Soniox
Docs
Core concepts

Real-time translation

Learn how real-time translation works.

Overview

Soniox Speech-to-Text AI supports real-time speech translation with high accuracy and ultra-low latency. As audio is streamed, Soniox can transcribe spoken language and translate it into another language in real time, with both the transcription and translation returned in a single unified stream.

The translation system supports two modes:

  • One-way translation: Translate from one or more source languages into a single target language.

  • Two-way translation: Translate bi-directionally between two specific languages — ideal for conversational use cases.


How it works

Soniox transcribes and optionally translates speech in real time. Both transcription and translation are returned in the same unified token stream.

General behavior

  • All speech is transcribed

    Transcription always occurs for all spoken audio, regardless of translation configuration.

  • Only configured languages are translated

    • One-way translation: Translation output is always in target_language. Translation is only applied to languages specified in source_languages. Use "*" to translate all languages (only supported when translating to English). exclude_source_languages can be used to exclude specific languages from translation.

    • Two-way translation: The system translates between language_a and language_b. Other languages are not translated.

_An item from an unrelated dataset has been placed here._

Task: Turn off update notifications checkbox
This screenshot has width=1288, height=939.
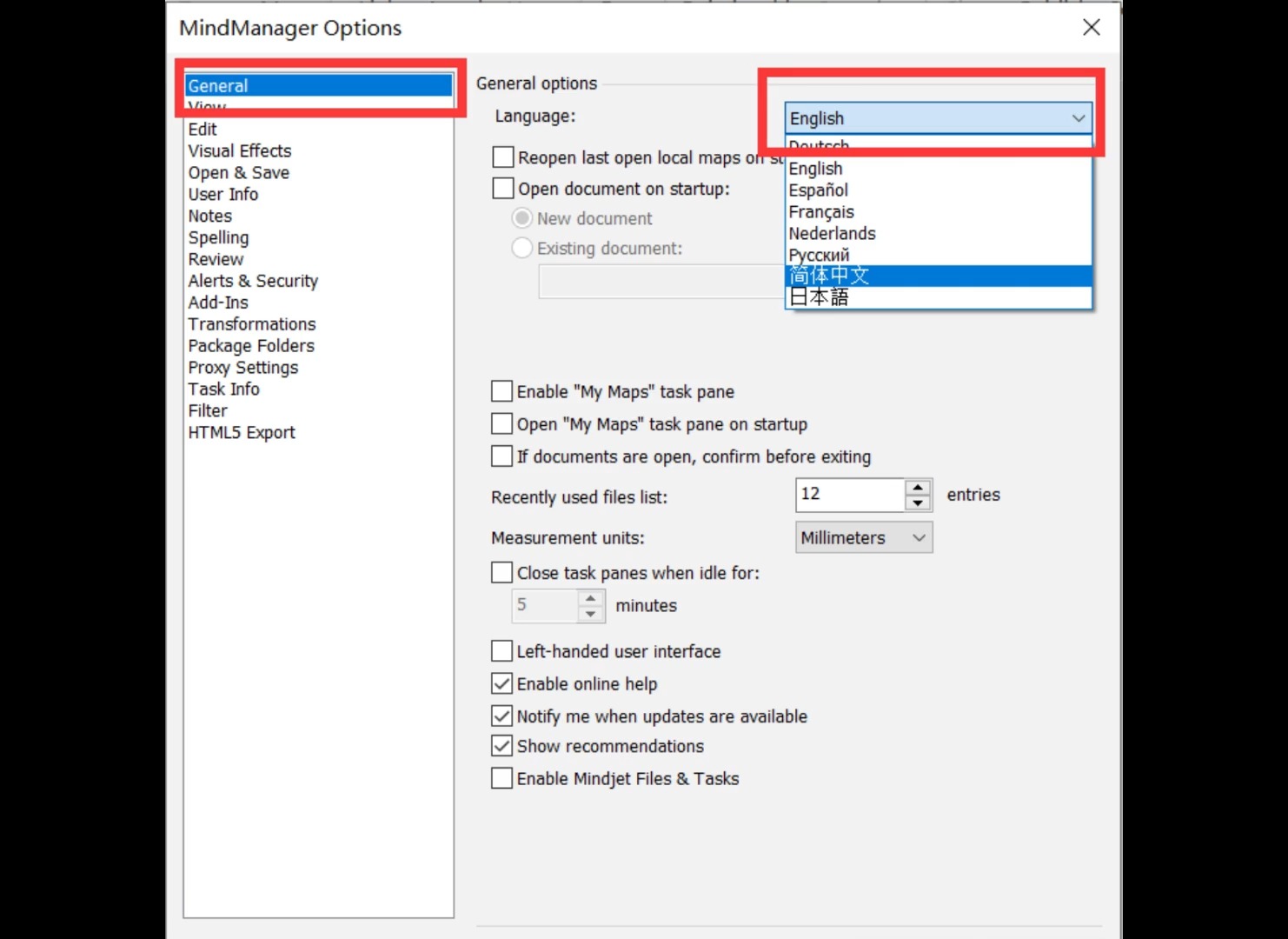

  • Translations are streamed in real time

    Translations are returned in variable-sized chunks, based on model-determined context windows. This balances translation quality with latency.

  • Unified stream of tokens

    Transcribed and translated tokens are returned in the same stream. Each token includes:

    • translation_status:
      • "none" token will not be translated
      • "original" token is original speech
      • "translation" token is translated output
    • language: Language of the token
    • source_language: Present only for translated tokens

One-way translation

Use one-way translation to convert speech from specific source languages into a single target language.

Example 1: Translate all languages to English

{
  "translation": {
    "type": "one_way",
    "target_language": "en",
    "source_languages": ["*"]
  }
}
  • source_languages: ["*"] is only allowed and must be used when target language is English. You can't specify individual source_languages in this case.

Example 2: Translate all languages to English, excluding Spanish and Portuguese

{
  "translation": {
    "type": "one_way",
    "target_language": "en",
    "source_languages": ["*"],
    "exclude_source_languages": ["es", "pt"]
  }
}
  • exclude_source_languages is only allowed when source_languages is ["*"].

Example 3: Translate English to German

{
  "translation": {
    "type": "one_way",
    "target_language": "de",
    "source_languages": ["en"]
  }
}
  • source_languages: ["*"] is not allowed for non-English targets. You must specify all desired source_languages individually.

Example 4: Translate Chinese and Japanese to Korean

{
  "translation": {
    "type": "one_way",
    "target_language": "ko",
    "source_languages": ["zh", "ja"]
  }
}

Two-way translation

Two-way translation enables bi-directional translation between two specified languages. This is ideal for live conversations between speakers of different languages.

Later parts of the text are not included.